Problem description: Please repeat exactly the lines below from the one containing "This screenshot has height=725, width=1149." down to the one containing "Open the 社区中心", both included, and nothing else.

Recorded information:
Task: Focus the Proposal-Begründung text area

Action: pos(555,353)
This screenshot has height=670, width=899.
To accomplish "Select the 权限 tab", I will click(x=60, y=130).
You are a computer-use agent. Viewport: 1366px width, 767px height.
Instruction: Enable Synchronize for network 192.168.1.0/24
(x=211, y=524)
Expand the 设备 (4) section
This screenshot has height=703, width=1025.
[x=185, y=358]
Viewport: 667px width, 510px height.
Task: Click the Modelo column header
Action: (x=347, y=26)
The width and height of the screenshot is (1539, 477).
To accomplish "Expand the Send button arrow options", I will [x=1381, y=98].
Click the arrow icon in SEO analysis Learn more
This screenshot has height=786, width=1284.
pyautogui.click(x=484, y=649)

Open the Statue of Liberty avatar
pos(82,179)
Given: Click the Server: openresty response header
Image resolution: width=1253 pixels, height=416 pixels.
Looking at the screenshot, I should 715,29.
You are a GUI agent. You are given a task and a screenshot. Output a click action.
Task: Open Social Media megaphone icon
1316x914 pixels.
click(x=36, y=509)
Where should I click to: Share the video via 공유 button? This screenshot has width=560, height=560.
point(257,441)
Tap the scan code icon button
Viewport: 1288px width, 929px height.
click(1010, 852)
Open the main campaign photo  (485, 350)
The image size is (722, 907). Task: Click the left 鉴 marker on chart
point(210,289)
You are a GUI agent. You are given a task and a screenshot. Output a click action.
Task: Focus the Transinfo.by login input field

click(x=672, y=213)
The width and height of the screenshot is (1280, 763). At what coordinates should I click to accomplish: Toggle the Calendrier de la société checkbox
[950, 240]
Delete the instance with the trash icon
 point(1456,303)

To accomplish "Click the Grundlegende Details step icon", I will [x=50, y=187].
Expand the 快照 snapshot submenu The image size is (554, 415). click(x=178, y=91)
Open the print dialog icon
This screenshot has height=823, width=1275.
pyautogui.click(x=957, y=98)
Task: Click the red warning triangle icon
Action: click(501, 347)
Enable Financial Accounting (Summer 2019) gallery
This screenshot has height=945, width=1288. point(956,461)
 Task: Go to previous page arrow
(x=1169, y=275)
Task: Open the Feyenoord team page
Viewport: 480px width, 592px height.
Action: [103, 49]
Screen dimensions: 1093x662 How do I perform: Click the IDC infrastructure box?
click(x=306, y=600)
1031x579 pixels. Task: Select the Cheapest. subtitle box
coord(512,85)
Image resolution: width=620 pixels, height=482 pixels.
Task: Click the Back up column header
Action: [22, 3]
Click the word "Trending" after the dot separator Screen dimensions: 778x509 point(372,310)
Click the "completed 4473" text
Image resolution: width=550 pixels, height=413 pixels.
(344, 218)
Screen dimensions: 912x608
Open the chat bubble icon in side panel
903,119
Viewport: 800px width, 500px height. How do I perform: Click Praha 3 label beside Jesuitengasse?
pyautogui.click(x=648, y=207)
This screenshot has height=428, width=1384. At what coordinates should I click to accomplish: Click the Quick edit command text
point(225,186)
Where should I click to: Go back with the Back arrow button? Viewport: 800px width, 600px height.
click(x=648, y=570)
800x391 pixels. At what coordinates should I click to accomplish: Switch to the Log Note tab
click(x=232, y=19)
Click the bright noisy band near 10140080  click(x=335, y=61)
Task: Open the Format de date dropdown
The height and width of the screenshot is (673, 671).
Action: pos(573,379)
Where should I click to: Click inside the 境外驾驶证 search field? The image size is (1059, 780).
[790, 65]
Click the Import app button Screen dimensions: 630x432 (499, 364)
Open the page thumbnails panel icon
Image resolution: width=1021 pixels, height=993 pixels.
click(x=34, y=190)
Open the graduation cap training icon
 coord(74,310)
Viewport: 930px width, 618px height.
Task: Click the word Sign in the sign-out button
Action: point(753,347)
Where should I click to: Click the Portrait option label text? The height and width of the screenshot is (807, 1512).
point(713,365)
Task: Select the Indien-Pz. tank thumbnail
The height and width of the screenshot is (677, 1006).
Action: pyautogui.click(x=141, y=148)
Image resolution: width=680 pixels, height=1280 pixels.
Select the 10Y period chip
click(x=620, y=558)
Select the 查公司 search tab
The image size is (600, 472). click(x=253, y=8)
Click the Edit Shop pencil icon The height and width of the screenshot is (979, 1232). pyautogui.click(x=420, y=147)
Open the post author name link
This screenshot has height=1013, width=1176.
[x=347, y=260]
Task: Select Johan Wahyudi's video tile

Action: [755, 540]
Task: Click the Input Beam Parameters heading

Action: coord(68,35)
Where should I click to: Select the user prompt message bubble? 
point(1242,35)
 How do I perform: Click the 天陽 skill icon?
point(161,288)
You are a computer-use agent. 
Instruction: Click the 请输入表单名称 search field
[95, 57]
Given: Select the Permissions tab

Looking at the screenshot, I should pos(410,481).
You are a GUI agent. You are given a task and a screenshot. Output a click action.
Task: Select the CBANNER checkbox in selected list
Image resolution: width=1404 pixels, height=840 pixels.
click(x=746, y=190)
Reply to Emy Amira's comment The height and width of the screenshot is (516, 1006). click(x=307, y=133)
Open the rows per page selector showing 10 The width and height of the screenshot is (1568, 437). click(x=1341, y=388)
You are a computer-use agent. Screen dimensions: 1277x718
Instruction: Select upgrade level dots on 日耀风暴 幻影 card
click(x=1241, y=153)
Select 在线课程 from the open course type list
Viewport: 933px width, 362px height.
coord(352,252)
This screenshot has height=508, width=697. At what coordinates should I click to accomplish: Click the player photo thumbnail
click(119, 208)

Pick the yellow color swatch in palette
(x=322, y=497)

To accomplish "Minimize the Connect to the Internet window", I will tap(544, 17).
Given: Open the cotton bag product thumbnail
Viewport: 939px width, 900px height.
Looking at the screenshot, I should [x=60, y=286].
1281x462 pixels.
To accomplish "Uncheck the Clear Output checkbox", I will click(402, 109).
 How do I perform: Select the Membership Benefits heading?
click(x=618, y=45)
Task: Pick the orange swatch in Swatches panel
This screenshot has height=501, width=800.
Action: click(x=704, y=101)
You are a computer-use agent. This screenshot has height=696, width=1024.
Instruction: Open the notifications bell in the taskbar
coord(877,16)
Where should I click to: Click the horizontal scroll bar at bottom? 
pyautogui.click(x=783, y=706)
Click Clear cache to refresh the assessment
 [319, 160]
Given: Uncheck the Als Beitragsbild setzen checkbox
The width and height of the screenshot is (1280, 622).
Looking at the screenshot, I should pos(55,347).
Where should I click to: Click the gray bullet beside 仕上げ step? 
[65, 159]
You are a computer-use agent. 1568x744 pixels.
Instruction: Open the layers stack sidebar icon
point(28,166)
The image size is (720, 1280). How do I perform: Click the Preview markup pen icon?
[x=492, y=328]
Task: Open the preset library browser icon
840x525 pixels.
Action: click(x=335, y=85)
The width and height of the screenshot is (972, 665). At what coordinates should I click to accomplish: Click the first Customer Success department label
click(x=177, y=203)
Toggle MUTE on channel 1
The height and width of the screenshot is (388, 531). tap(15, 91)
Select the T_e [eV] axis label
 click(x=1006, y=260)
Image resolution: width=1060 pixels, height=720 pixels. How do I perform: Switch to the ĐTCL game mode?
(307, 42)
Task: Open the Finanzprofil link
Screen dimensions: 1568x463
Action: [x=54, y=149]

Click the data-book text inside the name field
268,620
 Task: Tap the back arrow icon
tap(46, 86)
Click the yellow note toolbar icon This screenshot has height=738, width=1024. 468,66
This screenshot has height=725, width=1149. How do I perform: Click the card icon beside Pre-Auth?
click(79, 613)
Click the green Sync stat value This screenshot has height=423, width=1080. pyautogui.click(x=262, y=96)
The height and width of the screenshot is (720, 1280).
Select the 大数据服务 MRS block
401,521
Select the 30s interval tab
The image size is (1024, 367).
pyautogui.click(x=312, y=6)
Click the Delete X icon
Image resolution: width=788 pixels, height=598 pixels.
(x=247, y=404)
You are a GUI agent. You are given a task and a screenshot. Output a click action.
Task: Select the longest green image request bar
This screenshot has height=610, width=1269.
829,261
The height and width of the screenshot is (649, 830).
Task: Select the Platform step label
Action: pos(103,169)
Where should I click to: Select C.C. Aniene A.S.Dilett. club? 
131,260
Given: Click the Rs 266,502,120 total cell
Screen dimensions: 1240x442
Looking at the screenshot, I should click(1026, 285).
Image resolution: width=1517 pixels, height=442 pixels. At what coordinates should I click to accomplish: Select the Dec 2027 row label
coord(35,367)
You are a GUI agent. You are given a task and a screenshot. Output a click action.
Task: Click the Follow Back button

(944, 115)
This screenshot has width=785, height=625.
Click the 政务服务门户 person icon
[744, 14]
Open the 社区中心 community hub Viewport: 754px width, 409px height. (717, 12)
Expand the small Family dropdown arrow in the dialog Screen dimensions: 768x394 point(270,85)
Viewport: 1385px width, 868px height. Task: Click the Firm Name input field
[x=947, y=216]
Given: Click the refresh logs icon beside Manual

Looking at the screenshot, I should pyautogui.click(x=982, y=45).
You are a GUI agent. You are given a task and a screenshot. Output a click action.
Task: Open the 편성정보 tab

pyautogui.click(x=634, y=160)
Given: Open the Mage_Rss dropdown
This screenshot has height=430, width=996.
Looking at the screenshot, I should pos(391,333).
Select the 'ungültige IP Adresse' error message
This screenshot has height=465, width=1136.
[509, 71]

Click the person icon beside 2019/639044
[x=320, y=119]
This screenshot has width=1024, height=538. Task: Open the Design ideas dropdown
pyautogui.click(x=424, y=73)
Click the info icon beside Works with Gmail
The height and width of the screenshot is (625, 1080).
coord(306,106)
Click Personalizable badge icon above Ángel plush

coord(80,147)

Response to this exercise:
This screenshot has height=725, width=1149. How do I perform: Click the card icon beside Pre-Auth?
click(79, 613)
Click the green Sync stat value This screenshot has height=423, width=1080. pyautogui.click(x=262, y=96)
The height and width of the screenshot is (720, 1280).
Select the 大数据服务 MRS block
401,521
Select the 30s interval tab
The image size is (1024, 367).
pyautogui.click(x=312, y=6)
Click the Delete X icon
Image resolution: width=788 pixels, height=598 pixels.
(x=247, y=404)
You are a GUI agent. You are given a task and a screenshot. Output a click action.
Task: Select the longest green image request bar
This screenshot has height=610, width=1269.
829,261
The height and width of the screenshot is (649, 830).
Task: Select the Platform step label
Action: pos(103,169)
Where should I click to: Select C.C. Aniene A.S.Dilett. club? 
131,260
Given: Click the Rs 266,502,120 total cell
Screen dimensions: 1240x442
Looking at the screenshot, I should click(1026, 285).
Image resolution: width=1517 pixels, height=442 pixels. At what coordinates should I click to accomplish: Select the Dec 2027 row label
coord(35,367)
You are a GUI agent. You are given a task and a screenshot. Output a click action.
Task: Click the Follow Back button

(944, 115)
This screenshot has width=785, height=625.
Click the 政务服务门户 person icon
[744, 14]
Open the 社区中心 community hub Viewport: 754px width, 409px height. (717, 12)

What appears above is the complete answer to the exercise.